Selon la Cour européenne des droits de l’homme, le placement est en soi une violation du droit de vivre en famille. Pour un parent et son enfant, être ensemble représente un élément fondamental de la vie familiale. Cette violation du droit à une vie familiale, induite par le placement d’un enfant, ne peut être justifiée que si les trois conditions suivantes sont remplies :
1. Le placement de l’enfant doit être prévue par la loi interne du pays ;
2. La décision de placement doit être légitime ;
3.La décision de placement doit être nécessaire dans une société démocratique ;
1 – Le plus souvent, la première condition est remplie, car les lois permettant le placement d’un enfant sont toujours adoptées par les Etats. En France, c’est l’article 375 du Code civil qui prévoit que : « Si la santé, la sécurité ou la moralité d’un mineur non émancipé sont en danger, ou si les conditions de son éducation ou de son développement physique, affectif, intellectuel et social sont gravement compromises, des mesures d’assistance éducative peuvent être ordonnées par justice à la requête des père et mère conjointement, ou de l’un d’eux, de la personne ou du service à qui l’enfant a été confié ou du tuteur, du mineur lui-même ou du ministère public. »
2 – La deuxième condition de légitimité suppose que la décision de retirer un enfant de sa famille soit prise dans le but de protéger l’enfant.
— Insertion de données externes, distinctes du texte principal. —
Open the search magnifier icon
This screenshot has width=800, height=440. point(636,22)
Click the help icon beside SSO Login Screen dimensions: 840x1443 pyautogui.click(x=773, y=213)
3 – La troisième condition est que le placement doit être la seule mesure possible pour préserver l’intérêt de l’enfant. La Cour européenne exige que le placement d’un enfant doit intervenir si et seulement si ses parents ne sont pas capables de s’occuper de lui en raison de leur état moral et physique instable ou en raison de leur comportement violent. La raison des problèmes matériels qu’ils pourraient rencontrer, comme par exemple le fait de vivre dans un logement insalubre ou encore de ne pas avoir assez de revenus n’est pas valable. La Cour, dans sa décision Wallowa et Walla c/République tchèque du 26 octobre 2006, a indiqué que , plutôt que de placer les enfants en raison du fait que les parents occupaient un logement inadéquat, l’Etat aurait du aider les parents à accéder à un logement adapté. Un placement d’enfant ne peut pas être fondé sur un manque de moyen matériel. Dans ce cas, les autorités nationales doivent plutôt compenser ce manque par d’autres moyens que celui de séparer la famille.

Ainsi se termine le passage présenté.